### EXERCISE DESCRIPTION
Transcribe the stretch of entries below from the line with "This screenshot has height=759, width=1388." through the line with "You are a computer-use agent. The image", exactly and with both ends included; leave out all other lines.

### Records excerpted from a collection
= = = =
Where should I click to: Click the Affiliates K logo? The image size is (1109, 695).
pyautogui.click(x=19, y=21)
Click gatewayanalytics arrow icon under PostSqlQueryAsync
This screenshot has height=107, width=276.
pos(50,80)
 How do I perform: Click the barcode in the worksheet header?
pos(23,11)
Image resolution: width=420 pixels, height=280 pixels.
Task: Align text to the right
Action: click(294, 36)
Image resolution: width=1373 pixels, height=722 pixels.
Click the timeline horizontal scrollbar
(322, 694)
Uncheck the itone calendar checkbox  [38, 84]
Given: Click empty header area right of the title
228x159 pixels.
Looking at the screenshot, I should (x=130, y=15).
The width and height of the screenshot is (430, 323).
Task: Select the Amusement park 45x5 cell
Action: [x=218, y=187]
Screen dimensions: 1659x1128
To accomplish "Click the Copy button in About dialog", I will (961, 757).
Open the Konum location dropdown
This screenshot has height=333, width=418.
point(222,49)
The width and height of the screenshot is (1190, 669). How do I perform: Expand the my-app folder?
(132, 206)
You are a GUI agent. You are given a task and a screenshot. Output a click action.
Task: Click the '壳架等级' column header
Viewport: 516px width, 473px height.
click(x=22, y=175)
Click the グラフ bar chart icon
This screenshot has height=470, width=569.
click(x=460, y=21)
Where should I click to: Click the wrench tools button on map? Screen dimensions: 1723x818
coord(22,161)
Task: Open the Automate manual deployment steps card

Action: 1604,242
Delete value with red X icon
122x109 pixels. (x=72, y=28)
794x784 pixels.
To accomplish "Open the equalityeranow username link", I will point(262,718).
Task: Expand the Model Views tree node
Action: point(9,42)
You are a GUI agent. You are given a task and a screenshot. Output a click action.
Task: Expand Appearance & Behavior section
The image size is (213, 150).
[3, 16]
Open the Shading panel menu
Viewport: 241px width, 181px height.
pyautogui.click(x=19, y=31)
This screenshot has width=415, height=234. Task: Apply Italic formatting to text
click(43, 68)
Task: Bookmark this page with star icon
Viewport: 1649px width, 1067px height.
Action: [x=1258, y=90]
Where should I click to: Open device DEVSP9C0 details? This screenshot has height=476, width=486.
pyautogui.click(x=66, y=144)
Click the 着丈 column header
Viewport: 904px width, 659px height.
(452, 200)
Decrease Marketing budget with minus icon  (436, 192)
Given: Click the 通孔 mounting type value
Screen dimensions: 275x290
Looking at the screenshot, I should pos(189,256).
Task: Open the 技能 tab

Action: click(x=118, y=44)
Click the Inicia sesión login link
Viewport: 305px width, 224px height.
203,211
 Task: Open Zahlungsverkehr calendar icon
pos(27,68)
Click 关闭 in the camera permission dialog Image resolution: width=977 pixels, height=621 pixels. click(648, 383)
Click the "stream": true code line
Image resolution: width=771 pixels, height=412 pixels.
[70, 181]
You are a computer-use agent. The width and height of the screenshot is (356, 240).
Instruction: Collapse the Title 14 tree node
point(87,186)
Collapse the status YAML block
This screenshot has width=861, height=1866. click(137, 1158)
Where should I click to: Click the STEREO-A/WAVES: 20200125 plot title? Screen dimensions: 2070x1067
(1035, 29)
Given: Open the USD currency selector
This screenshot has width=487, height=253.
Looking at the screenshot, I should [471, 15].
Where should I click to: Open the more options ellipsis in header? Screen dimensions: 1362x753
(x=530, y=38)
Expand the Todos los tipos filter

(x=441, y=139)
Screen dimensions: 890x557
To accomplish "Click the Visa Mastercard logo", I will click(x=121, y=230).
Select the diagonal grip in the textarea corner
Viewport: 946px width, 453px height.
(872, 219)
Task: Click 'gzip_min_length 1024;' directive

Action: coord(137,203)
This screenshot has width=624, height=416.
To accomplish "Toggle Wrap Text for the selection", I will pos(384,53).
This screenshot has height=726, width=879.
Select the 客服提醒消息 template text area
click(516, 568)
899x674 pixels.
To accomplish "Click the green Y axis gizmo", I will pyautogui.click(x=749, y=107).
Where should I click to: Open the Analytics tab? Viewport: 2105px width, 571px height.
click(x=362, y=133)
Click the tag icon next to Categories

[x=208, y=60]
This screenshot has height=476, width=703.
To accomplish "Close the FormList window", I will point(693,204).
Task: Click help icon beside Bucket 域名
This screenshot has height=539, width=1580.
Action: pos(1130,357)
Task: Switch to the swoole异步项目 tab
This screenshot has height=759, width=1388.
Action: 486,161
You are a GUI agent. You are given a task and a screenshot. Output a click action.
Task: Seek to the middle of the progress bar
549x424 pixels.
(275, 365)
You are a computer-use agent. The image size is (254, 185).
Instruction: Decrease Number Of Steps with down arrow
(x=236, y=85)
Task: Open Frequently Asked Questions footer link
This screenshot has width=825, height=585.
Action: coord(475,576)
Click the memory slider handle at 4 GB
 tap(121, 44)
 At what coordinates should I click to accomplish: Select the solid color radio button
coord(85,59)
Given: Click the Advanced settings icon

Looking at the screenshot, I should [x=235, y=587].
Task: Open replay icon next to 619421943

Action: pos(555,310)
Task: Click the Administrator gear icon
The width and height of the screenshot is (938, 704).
= = = =
### SOLUTION
This screenshot has height=759, width=1388.
Action: 486,161
You are a GUI agent. You are given a task and a screenshot. Output a click action.
Task: Seek to the middle of the progress bar
549x424 pixels.
(275, 365)
You are a computer-use agent. The image size is (254, 185).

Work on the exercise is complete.